■ PAGE TEXT

In [1]:
import time
from datetime import datetime
import numpy as np
from IPython.display import Video
from PIL import Image
from tqdm.notebook import tqdm

import cv2
import torch
import torchvision.transforms as T
from torchvision.transforms.functional import InterpolationMode
from transformers import AutoModel, AutoTokenizer, BitsAndBytesConfig

from groq import Groq

In [2]:
# check cuda availability and set device
device = torch.device("cuda" if torch.cuda.is_available() else "cpu")
print(f"Device: {device}")

Device: cuda


In [3]:
# set video path
video_path = "demo videos/L01.5 Simple Properties of Probabilities - MIT OpenCourseWare.mp4"

Video(video_path)

## Part 1: Preprocess video

In [4]:
DISPLAY_WIDTH = 640
DISPLAY_HEIGHT = 480

OUTPUT_WIDTH = 1920
OUTPUT_HEIGHT = 480
OUTPUT_FPS = 30

MOTION_THRESHOLD = 5
PIXELS_COUNT_THRESHOLD = 500

### FarneBack Optical Flow

In [5]:
save_output = False

In [6]:
# load video
cap = cv2.VideoCapture(video_path)

if not cap.isOpened():
    print("Error opening video file")
    exit()

# read first frame
ret, frame1 = cap.read()
if not ret:
    cap.release()
    print("Error reading first frame")
    exit()

#Resize frame
frame1 = cv2.resize(frame1, (DISPLAY_WIDTH, DISPLAY_HEIGHT))

# coonvert first frame to grayscale mode
prvs = cv2.cvtColor(frame1, cv2.COLOR_BGR2GRAY)

# save output
if save_output:
    out = cv2.VideoWriter('output_farneback_opt_flow.mp4', cv2.VideoWriter_fourcc(*'mp4v'), OUTPUT_FPS, (OUTPUT_WIDTH, OUTPUT_HEIGHT)) # use "mp4v" for .mp4 files and "XVID" for .avi files

while cap.isOpened():

    # read next frame
    ret, frame2 = cap.read()
    if not ret:
        break

    # resize frame
    frame2 = cv2.resize(frame2, (DISPLAY_WIDTH, DISPLAY_HEIGHT))

    # convert frame to grayscale
    frame2_gray = cv2.cvtColor(frame2, cv2.COLOR_BGR2GRAY)

    # compute optical flow
    flow = cv2.calcOpticalFlowFarneback(prvs, frame2_gray, None, 0.5, 3, 15, 3, 5, 1.2, 0)

    # calculate magnitude and angle of optical flow
    mag, ang = cv2.cartToPolar(flow[..., 0], flow[..., 1])

    # create motion binary mask
    motion_mask = mag > MOTION_THRESHOLD

    # calculate number of pixels with motion
    motion_pixels = np.sum(motion_mask)

    # detect motion when number of motion pixels exceeds certain threshold
    if motion_pixels > PIXELS_COUNT_THRESHOLD:
        print(f"Motion detected, with flow magnitude: {np.mean(mag[motion_mask])}")

    # create a frame copy to draw optical flow vector field
    vector_field = frame2.copy()

■ THE RECORDS
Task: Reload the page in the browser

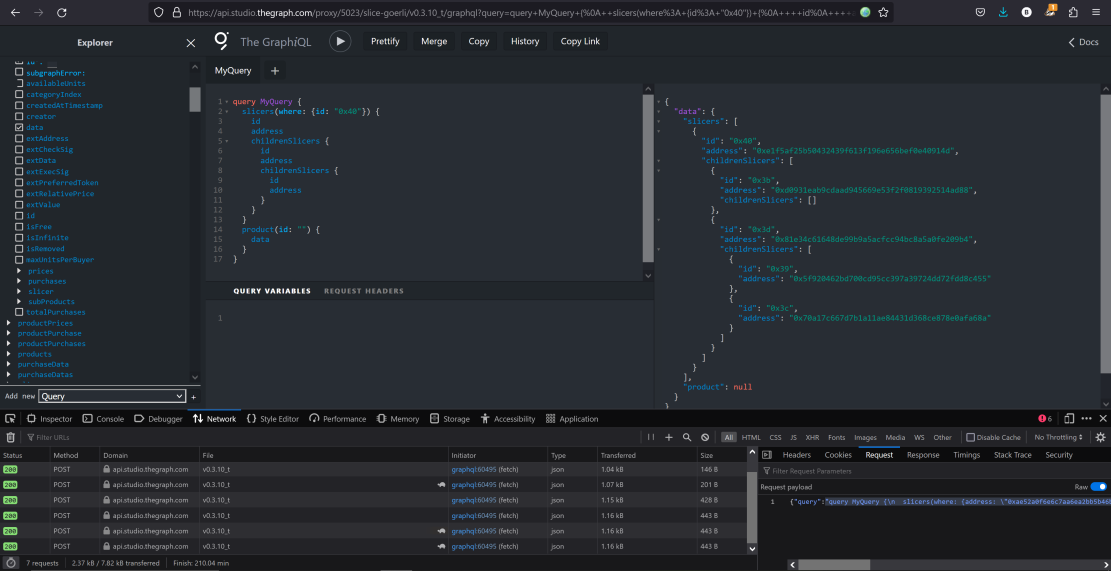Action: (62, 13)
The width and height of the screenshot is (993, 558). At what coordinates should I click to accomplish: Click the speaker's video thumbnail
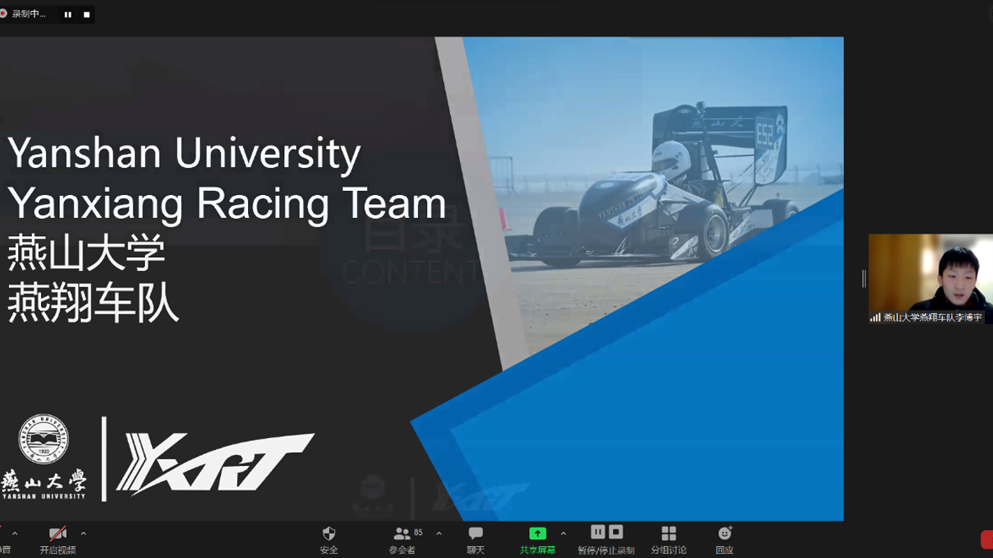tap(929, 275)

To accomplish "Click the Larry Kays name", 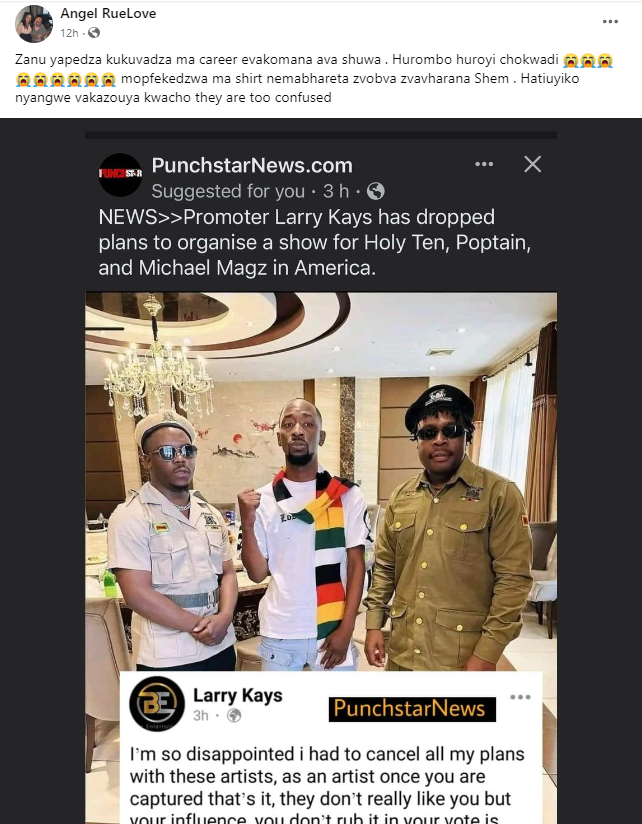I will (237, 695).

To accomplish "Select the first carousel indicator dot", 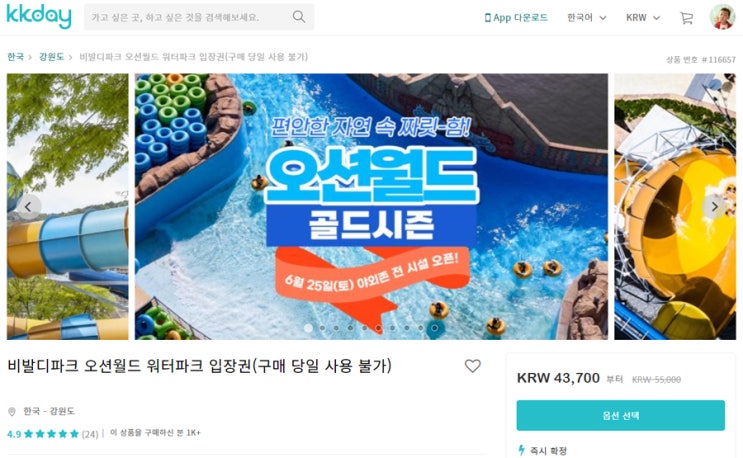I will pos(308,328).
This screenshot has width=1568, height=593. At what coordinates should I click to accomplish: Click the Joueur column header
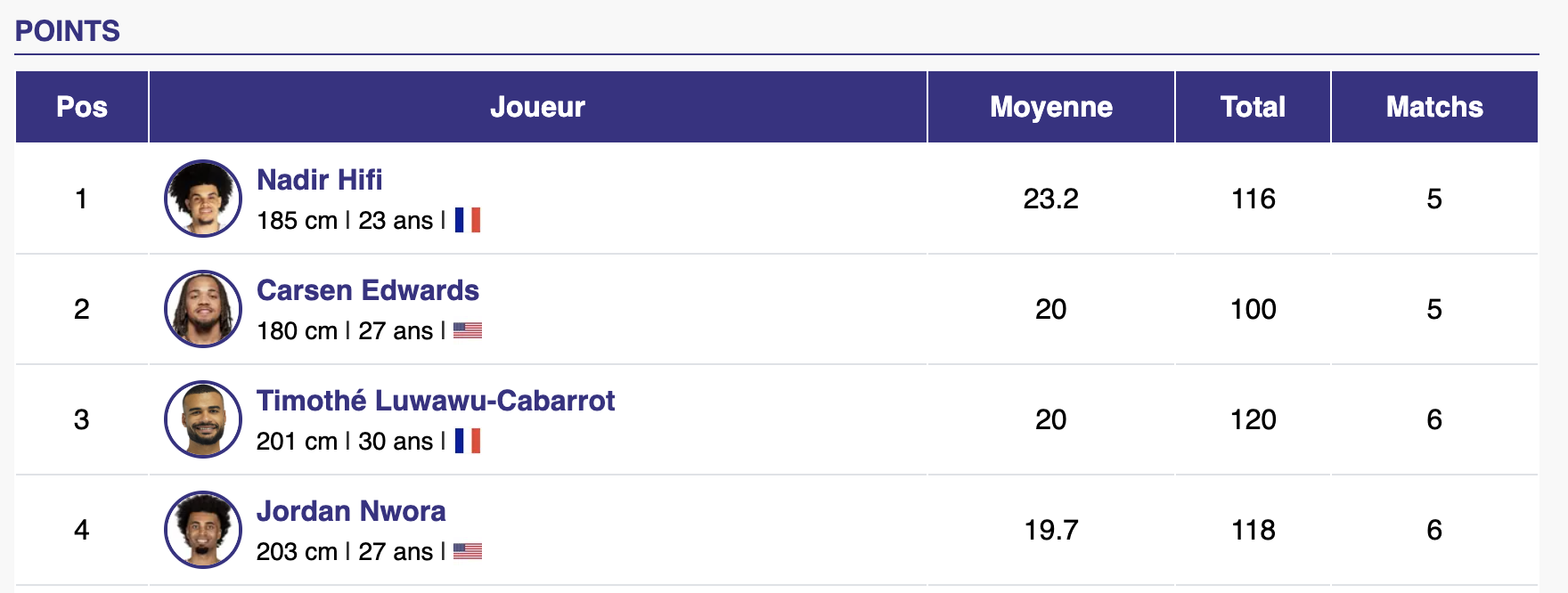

■ WORK TO COMPLETE
1) Rewrite the optical flow code from "# calculate magnitude" up to and including "motion_pixels = np.sum(motion_mask)", replacing "motion_pixels" with "moving_pixel_count".
2) Put the records, from their start up to and including the line with "tap(929, 275)", into a Markdown table with the columns Row and Line. Skip blank lines and leave the pictures out.

■ SOLUTION SET
1)
# calculate magnitude and angle of optical flow
    mag, ang = cv2.cartToPolar(flow[..., 0], flow[..., 1])

    # create motion binary mask
    motion_mask = mag > MOTION_THRESHOLD

    # calculate number of pixels with motion
    moving_pixel_count = np.sum(motion_mask)

2)
| Row | Line |
|---|---|
| 1 | Task: Reload the page in the browser |
| 2 | Action: (62, 13) |
| 3 | The width and height of the screenshot is (993, 558). At what coordinates should I click to accomplish: Click the speaker's video thumbnail |
| 4 | tap(929, 275) |